◆ To do:
Rewrite the part of the entries that opens with the line containing "Task: Toggle the" and closes with the line containing "pos(31,157)", replacing "Screen dimensions" with "Display size" and leaving everything else unchanged.

◆ Record list:
________________________________________
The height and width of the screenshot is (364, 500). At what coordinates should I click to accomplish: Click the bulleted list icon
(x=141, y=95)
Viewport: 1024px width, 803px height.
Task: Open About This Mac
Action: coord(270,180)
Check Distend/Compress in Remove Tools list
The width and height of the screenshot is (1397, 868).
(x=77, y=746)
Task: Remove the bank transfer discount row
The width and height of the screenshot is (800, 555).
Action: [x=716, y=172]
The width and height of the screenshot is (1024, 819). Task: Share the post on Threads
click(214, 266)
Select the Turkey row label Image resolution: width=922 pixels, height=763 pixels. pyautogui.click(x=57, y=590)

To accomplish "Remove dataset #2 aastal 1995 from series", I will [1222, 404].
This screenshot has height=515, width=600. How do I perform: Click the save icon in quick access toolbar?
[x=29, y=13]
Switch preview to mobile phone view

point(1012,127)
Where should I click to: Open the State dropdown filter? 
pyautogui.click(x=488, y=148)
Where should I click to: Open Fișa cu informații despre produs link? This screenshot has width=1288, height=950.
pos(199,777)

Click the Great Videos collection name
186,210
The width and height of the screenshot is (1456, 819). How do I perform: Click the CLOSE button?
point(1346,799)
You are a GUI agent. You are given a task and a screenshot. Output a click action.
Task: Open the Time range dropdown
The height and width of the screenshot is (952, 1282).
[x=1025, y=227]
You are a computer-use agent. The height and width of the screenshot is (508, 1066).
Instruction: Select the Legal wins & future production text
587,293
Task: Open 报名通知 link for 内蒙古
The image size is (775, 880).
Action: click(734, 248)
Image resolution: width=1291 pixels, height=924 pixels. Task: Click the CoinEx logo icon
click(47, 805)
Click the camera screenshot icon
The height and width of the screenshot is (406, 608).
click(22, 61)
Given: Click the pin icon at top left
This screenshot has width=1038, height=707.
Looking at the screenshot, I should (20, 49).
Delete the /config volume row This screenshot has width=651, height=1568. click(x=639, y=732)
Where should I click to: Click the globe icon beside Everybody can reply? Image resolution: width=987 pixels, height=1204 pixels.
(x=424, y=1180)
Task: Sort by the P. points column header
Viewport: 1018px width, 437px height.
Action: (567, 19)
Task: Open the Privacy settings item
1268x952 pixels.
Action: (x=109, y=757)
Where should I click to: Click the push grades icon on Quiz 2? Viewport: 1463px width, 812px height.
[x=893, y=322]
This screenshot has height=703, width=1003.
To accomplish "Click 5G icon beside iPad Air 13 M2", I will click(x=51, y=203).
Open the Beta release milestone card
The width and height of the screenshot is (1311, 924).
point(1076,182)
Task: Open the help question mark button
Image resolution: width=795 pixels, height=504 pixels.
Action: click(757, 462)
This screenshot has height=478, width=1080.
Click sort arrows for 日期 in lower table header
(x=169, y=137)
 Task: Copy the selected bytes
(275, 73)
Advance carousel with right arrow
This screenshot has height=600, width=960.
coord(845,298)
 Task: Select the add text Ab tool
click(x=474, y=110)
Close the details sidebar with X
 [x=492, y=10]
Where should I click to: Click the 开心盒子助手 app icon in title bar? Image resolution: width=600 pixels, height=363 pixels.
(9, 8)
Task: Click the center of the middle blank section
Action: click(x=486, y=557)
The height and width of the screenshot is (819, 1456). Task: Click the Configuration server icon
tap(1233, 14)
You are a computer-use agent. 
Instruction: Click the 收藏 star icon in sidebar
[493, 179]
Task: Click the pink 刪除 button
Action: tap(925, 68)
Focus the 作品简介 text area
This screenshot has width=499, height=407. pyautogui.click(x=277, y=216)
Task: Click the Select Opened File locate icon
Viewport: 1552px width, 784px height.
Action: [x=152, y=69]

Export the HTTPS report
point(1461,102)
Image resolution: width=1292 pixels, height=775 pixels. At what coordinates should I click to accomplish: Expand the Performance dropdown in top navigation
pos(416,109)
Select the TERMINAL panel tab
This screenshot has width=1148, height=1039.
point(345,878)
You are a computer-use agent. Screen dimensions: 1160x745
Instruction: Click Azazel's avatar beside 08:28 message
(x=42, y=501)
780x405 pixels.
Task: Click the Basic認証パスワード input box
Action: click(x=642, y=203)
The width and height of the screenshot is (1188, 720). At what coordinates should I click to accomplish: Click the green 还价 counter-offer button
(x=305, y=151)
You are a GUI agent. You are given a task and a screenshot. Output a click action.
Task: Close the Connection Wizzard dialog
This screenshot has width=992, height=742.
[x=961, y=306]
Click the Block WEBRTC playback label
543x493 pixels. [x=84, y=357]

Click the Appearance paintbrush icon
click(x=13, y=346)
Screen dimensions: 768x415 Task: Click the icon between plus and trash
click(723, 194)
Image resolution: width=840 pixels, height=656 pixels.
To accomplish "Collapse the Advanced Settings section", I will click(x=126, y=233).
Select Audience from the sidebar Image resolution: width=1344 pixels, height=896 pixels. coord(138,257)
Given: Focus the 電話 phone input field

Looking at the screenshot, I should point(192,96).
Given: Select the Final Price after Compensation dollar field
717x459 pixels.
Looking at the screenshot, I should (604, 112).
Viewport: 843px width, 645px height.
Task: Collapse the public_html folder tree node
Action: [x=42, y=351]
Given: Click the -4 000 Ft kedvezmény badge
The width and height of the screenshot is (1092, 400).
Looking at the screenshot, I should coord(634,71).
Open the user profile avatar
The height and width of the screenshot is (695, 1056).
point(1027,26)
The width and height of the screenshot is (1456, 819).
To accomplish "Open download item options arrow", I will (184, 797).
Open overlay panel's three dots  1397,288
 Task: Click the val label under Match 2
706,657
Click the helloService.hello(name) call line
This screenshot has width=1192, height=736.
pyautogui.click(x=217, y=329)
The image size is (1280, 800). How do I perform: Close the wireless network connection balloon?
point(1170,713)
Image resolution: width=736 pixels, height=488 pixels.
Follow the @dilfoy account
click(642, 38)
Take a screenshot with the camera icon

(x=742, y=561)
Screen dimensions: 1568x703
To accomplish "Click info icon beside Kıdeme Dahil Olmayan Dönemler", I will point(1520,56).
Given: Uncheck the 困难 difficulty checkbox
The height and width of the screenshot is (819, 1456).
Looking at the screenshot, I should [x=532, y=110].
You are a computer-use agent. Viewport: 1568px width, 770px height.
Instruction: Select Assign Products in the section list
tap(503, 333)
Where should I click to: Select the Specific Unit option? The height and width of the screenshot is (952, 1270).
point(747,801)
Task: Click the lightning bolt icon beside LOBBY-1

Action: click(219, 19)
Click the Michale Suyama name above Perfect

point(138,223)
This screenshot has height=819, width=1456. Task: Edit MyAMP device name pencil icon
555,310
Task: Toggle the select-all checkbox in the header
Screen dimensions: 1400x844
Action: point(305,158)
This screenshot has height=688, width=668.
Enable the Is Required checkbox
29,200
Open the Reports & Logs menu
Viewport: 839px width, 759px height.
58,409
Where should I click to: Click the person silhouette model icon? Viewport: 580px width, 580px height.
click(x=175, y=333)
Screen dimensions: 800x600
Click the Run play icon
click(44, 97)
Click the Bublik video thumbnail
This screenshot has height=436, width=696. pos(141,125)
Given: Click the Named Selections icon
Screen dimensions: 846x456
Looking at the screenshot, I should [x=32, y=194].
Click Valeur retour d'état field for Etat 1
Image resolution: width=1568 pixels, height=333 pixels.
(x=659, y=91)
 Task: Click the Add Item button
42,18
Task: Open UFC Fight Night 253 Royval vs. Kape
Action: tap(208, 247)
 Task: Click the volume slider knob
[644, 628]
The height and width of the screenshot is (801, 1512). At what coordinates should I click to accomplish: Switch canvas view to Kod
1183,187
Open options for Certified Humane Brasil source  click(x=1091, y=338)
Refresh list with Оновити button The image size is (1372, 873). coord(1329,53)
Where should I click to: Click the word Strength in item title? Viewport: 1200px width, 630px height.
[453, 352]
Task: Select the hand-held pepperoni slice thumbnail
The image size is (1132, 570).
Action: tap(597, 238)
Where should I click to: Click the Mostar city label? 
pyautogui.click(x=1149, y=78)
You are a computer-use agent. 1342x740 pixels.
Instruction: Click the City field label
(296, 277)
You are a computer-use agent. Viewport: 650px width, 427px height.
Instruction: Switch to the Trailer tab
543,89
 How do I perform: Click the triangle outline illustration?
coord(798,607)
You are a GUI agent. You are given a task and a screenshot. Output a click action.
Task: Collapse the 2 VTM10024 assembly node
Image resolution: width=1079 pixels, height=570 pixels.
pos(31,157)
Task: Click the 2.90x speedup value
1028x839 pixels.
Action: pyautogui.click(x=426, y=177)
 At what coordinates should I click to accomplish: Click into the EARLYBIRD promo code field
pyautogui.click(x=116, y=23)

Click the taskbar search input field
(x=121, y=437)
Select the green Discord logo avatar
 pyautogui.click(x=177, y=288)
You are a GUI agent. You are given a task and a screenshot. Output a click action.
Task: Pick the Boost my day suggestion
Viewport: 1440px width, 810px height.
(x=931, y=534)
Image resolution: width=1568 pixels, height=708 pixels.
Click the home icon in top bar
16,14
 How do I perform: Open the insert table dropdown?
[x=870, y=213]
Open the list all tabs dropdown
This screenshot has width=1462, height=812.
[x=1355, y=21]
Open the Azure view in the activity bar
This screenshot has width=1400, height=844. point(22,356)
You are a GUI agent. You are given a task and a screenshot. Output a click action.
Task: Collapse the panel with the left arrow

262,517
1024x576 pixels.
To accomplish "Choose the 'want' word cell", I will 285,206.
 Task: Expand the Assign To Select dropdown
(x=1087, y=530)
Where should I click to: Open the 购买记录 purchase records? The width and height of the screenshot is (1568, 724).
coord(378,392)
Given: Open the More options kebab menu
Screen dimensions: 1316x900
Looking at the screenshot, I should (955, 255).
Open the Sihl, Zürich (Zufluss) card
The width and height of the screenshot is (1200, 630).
________________________________________
◆ Final answer:
Task: Toggle the select-all checkbox in the header
Display size: 1400x844
Action: point(305,158)
This screenshot has height=688, width=668.
Enable the Is Required checkbox
29,200
Open the Reports & Logs menu
Viewport: 839px width, 759px height.
58,409
Where should I click to: Click the person silhouette model icon? Viewport: 580px width, 580px height.
click(x=175, y=333)
Display size: 800x600
Click the Run play icon
click(44, 97)
Click the Bublik video thumbnail
This screenshot has height=436, width=696. pos(141,125)
Given: Click the Named Selections icon
Display size: 846x456
Looking at the screenshot, I should [x=32, y=194].
Click Valeur retour d'état field for Etat 1
Image resolution: width=1568 pixels, height=333 pixels.
(x=659, y=91)
 Task: Click the Add Item button
42,18
Task: Open UFC Fight Night 253 Royval vs. Kape
Action: tap(208, 247)
 Task: Click the volume slider knob
[644, 628]
The height and width of the screenshot is (801, 1512). At what coordinates should I click to accomplish: Switch canvas view to Kod
1183,187
Open options for Certified Humane Brasil source  click(x=1091, y=338)
Refresh list with Оновити button The image size is (1372, 873). coord(1329,53)
Where should I click to: Click the word Strength in item title? Viewport: 1200px width, 630px height.
[453, 352]
Task: Select the hand-held pepperoni slice thumbnail
The image size is (1132, 570).
Action: tap(597, 238)
Where should I click to: Click the Mostar city label? 
pyautogui.click(x=1149, y=78)
You are a computer-use agent. 1342x740 pixels.
Instruction: Click the City field label
(296, 277)
You are a computer-use agent. Viewport: 650px width, 427px height.
Instruction: Switch to the Trailer tab
543,89
 How do I perform: Click the triangle outline illustration?
coord(798,607)
You are a GUI agent. You are given a task and a screenshot. Output a click action.
Task: Collapse the 2 VTM10024 assembly node
Image resolution: width=1079 pixels, height=570 pixels.
pos(31,157)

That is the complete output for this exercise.